Der Abzug der internationalen Kampftruppen dürfe kein Vakuum in Afghanistan hinterlassen, mahnte der Minister mit Blick auf den Abzug der Sowjetarmee, die keine stabile Polizei und Armee hinterließ und auch die Gelder für die Sicherheitskräfte kappte. Mit dem Aufbau der afghanischen Streitkräfte sei die internationale Gemeinschaft in den vergangenen anderthalb Jahren gut vorangekommen, die Sollstärke für Armee und Polizei sei nahezu erreicht. Nun müsse der Aufbau jedoch weiter begleitet werden, damit er nachhaltig Erfolg habe. „Die Zahl alleine ist es nicht“, erklärte de Maiziere. Es gehe um Zuverlässigkeit, die Qualität der Ausbildung und eine ausreichende Bezahlung der Sicherheitskräfte. Bis 2014 wolle sich die Bundeswehr jedoch etwas zurückziehen und mehr Partner als bestimmende Kraft bei den Operationen werden. Bei der Ausrüstung der afghanischen Armee gebe es noch offene Fragen. Momentan sei die Truppe mit leichter Infanterie ausgestattet, verfüge aber kaum über fliegendes Gerät und nicht über schwere Waffen. „Das wird alles zu überlegen sein, ohne dass man jetzt den Afghanen Dinge zur Verfügung stellt, die nachher irgendwo auf dem Hof herumstehen und nicht genutzt werden können.“
De Maizière dankte zudem den deutschen Soldaten in den Feldlagern in Kundus und Masar-i-Scharif zudem für ihren Einsatz. „Ich bin heute gekommen, um Ihnen meinen persönlichen Respekt zu zollen für die Erfüllung des Auftrags“, sagte er. Zwar sei der Einsatz in der eigenen Bevölkerung umstritten. „Aber die Leistungen der Soldaten sind nicht umstritten. Die finden große Anerkennung.“ Mit Blick auf Weihnachten fügte der Minister hinzu: „Es sind Millionen Menschen in Deutschland, die in diesen Tagen in Gedanken bei Ihnen sind.“
De Maizières Afghanistan-Besuch war aus Sicherheitsgründen wie üblich bis zuletzt geheim gehalten worden. Es war bereits die vierte Afghanistan-Reise von de Maizière als Verteidigungsminister. Er wurde bei diesem Besuch von den Obleuten des Verteidigungsausschusses und vom Wehrbeauftragten des Bundestags, Hellmut Königshaus, begleitet. Noch am Abend wollte die Delegation nach Berlin zurückfliegen.

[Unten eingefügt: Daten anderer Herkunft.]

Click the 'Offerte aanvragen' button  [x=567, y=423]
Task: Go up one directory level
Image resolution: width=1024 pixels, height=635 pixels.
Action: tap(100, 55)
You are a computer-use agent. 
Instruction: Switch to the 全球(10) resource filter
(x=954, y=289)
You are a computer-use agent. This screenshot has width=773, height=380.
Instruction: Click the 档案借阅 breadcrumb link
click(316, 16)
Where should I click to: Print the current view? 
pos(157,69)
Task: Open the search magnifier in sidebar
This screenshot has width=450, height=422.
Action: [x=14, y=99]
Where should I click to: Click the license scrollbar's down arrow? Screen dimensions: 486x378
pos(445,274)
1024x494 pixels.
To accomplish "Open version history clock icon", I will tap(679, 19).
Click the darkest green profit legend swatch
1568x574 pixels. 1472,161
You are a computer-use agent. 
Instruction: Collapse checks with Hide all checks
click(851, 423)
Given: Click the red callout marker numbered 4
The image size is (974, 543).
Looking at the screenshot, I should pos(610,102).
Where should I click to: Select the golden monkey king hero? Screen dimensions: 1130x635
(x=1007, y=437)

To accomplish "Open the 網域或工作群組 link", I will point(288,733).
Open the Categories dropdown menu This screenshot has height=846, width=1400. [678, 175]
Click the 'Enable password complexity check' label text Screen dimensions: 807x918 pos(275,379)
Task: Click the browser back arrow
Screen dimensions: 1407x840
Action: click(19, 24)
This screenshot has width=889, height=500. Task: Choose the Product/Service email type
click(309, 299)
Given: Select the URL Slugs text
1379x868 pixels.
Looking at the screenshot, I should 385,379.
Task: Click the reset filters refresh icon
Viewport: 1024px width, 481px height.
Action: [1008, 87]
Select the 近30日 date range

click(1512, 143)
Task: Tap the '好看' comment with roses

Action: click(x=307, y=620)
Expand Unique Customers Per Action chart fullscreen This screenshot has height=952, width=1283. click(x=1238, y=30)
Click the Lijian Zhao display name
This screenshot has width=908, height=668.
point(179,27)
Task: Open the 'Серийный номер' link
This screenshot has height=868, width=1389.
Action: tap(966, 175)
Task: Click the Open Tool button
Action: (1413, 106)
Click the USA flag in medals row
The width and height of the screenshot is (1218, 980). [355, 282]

In der vergangenen Woche hatte das Bundeskabinett ein neues Mandat für den Afghanistan-Einsatz beschlossen. Damit wird der Abzug der Truppen eingeleitet. Mit Beginn des neuen Mandates Anfang Februar sollen nur noch 4900 deutsche Soldaten am Hindukusch stationiert sein, bisher waren es bis zu 5350. Bis Anfang 2013 soll die Truppe auf 4400 Soldaten verkleinert werden. Am 26. Januar will der Bundestag über das Mandat abstimmen. Der Afghanistan-Einsatz dauert nun rund zehn Jahre. Die gefährlichste Mission der Bundeswehr kostete bisher 52 Soldaten das Leben. Deutschland stellt hinter den USA und Großbritannien das drittgrößte Kontingent in der Nato-geführten Schutztruppe Isaf. Auch nach dem Ende des Nato-Kampfeinsatzes 2014 soll sich die Bundeswehr nach jetziger Planung weiterhin an der Ausbildung afghanischer Sicherheitskräfte beteiligen.